Wednesday, January 24, 2007
Pictures Lie
When I was a teenage girl I believed my face should have no visible pores, that my waist should be 18" around, that my nose should be tiny and delicate and that my cheekbones should be so high as to create deep shadows. Everyone in the magazines looked like that. I love this little film. I'm sure it's been making the rounds for a while, but even without educational tools like this, I think girls today are better informed. They are aware that models and celebrities have not only personal trainers, make-up artists, hair stylists and professional photographers creating their image - but also brilliant artists who can tweak every pore, slim every flaw away and remove any imperfection with the click of a mouse.
My work involves, among other things, touching up photographs. I don't work with beauty advertisements or magazine layouts. When I am touching up photographs it is usually on marketing materials for businesses and is as likely to involve removing an ill placed car from the front of a building as it is to require removing an unfortunate blemish from someone's face. But you cannot help but see how frighteningly open the possibilities are. I often spot imperfect photo retouching jobs - heads of celebrities pasted onto model bodies, thighs slimmed down by simply erasing inches from their sides, eyes enlarged and noses shrunk down... and while it is often obvious - the photos that show no visible sign of alteration aren't unaltered. Typically that just means that the work has been done very well. Considering what I do for a living, I am uncomfortably aware that it happens all the time.

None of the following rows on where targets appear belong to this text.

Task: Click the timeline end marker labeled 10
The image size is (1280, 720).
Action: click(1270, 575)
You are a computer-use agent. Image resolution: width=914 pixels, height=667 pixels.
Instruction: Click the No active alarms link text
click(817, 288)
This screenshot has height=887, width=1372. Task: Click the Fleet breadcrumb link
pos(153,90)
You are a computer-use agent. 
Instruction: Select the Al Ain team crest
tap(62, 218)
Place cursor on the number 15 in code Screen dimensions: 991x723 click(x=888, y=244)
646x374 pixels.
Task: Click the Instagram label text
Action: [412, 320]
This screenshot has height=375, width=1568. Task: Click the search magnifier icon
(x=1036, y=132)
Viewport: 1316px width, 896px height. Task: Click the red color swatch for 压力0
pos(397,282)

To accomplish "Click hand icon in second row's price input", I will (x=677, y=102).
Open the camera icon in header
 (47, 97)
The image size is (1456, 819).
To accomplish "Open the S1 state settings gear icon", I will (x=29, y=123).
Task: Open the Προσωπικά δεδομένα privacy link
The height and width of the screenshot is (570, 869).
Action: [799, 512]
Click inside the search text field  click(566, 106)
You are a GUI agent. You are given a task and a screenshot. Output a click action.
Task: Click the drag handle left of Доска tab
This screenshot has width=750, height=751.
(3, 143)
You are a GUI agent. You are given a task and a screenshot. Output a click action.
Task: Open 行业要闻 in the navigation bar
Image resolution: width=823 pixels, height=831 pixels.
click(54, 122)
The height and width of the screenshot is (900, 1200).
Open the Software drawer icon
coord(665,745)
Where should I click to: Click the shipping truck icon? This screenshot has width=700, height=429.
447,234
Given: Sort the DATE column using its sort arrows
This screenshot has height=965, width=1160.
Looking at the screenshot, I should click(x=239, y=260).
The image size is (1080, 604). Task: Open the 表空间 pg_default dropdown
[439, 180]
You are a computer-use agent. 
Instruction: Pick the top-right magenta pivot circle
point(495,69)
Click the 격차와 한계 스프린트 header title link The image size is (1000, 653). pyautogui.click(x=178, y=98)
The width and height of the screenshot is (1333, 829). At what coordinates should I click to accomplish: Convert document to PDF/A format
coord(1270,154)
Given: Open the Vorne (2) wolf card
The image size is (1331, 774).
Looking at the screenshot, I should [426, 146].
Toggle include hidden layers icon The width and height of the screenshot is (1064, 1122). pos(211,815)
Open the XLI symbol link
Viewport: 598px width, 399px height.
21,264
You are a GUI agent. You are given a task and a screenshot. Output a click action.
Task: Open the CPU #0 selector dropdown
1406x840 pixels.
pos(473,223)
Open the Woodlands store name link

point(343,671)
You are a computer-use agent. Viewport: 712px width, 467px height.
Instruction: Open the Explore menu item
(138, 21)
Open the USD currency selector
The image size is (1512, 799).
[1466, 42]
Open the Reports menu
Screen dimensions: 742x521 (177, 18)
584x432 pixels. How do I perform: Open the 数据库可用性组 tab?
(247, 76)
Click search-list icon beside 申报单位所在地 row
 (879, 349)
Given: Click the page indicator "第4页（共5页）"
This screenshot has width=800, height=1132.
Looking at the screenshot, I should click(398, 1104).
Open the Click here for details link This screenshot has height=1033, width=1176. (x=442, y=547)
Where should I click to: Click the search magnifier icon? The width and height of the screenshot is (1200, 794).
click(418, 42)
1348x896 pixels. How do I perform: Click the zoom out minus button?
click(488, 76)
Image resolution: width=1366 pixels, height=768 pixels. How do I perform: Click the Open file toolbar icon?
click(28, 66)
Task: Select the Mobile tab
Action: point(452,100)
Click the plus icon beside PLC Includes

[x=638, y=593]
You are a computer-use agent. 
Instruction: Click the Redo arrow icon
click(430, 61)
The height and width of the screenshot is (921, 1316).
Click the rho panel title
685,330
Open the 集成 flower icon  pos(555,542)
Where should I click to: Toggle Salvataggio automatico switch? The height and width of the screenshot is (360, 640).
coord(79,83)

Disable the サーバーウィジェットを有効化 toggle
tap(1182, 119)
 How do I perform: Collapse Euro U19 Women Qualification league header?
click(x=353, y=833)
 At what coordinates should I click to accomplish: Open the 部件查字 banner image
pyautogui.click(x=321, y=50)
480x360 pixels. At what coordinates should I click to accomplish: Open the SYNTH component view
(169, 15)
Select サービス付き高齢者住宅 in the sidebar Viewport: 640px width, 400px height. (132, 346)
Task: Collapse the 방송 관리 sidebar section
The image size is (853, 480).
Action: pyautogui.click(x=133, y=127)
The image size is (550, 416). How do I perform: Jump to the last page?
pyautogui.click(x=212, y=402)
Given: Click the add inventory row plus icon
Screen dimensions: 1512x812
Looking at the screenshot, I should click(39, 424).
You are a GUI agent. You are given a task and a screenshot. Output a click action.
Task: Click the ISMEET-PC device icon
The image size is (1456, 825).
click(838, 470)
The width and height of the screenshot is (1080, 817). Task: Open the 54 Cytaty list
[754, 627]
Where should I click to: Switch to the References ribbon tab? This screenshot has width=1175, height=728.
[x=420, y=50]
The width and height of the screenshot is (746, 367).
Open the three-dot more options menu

I am all for the pursuit of beauty. With my obessively manicured fingernails, enormous collection of pigmented powders and glosses and wide array of 4" heels - I am clearly in thrall to my own ideal aesthetic. But I am also grounded and aware that only a computer will ever make me look like a supermodel. Which is how it should be. There is great beauty in our differences and in our flaws. Photo retouching results in a uniform and limited concept of beauty - alien and unattainable images of women with impossibly large eyes, plastic-smooth skin and giraffe-like necks.